What the Federal Government has done so far

One of Nigeria’s earliest reactions once it confirmed the first case of coronavirus infection was to set in motion the National Emergency Operation Centre led by the Nigeria Centre for Disease Control (NCDC).

A similar multi-sectoral approach had been used for the country’s polio programme.

On Monday, March 9, President Muhammadu Buhari further set up a 12-member Presidential Task Force chaired by the Secretary to the Government of the Federation, Mr Boss Mustapha, to coordinate the fight against COVID-19.

Since it is clear that the pandemic will require enormous expenditure previously not planned for, the government provided an initial intervention fund of N15 billion to boost the national COVID-19 response with the hope of adding more.

The government also set up a N500 billion coronavirus fund to strengthen the healthcare system, and is asking the World Bank, International Monetary Fund (IMF), and African Development Bank (AfDB) for loans totalling 6.9 billion Dollars (2.5 trillion Naira) to pursue the same goals.

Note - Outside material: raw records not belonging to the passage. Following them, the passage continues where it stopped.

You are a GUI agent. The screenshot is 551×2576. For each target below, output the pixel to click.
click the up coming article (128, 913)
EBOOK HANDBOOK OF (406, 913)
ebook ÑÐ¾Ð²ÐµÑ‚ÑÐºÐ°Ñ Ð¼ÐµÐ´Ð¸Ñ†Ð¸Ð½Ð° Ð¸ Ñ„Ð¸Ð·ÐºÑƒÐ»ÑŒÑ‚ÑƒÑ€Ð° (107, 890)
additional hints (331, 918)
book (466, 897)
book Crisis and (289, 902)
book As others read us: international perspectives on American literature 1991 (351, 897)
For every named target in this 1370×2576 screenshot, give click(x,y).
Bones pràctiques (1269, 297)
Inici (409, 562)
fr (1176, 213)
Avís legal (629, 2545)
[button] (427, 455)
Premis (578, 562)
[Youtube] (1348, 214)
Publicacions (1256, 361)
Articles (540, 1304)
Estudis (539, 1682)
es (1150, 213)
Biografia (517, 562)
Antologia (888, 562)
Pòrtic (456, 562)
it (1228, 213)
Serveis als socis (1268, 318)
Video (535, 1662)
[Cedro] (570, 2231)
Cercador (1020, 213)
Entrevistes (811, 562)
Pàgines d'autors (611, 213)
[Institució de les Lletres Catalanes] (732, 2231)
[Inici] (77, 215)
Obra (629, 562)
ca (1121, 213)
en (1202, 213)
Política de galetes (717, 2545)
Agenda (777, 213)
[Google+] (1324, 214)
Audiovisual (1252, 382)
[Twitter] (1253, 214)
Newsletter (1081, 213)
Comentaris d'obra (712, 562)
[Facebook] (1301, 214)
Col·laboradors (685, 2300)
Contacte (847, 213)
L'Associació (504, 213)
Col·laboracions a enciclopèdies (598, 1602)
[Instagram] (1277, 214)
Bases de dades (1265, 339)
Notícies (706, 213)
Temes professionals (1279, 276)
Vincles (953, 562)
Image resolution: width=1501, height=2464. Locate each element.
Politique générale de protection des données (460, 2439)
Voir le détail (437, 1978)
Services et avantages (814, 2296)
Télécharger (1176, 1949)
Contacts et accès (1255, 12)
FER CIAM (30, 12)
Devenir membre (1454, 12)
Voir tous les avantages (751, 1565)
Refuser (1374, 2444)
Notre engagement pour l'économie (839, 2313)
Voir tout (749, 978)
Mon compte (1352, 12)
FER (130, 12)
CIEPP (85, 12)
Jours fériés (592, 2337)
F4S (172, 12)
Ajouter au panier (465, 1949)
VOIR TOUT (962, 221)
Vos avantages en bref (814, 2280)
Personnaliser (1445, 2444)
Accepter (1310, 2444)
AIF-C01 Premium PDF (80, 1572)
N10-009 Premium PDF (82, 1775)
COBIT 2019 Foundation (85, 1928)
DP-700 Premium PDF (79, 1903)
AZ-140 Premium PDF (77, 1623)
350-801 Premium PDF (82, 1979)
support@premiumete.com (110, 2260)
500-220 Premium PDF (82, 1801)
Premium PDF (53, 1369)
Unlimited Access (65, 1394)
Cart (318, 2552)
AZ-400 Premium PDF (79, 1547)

As part of its COVID-19 Response Strategy, aside from daily updates provided through its website and social media platforms, NCDC recently started sending text messages to Nigerians through “in-kind support” received from three telecommunications companies: Airtel, MTN, and Global Communications (Glo).

To sensitise the people, the Centre has at various times updated its public health advisory and released guidelines on self isolation, mass gathering, among others.

It has also improved on its daily testing capacity from testing only 178 people as of March 24 to over 5,000.

The NCDC latest situation report states that it has expanded its testing centres to nine laboratories situated in all six geopolitical zones and deployed 21 Rapid Response Teams to help with response in states with confirmed cases.

Another 14 days…

President Muhammadu Buhari, on Monday, announced a 14-day extension to a lockdown in Lagos, Abuja and Ogun states to combat COVID-19.

There are currently 323 confirmed cases of the virus in Nigeria, with 71 percent of them registered in Lagos and the capital territory of Abuja. Ten people have died so far.

“It is a matter of life and death. The repercussions of any premature end to the lockdown action are unimaginable,” Buhari said in his speech.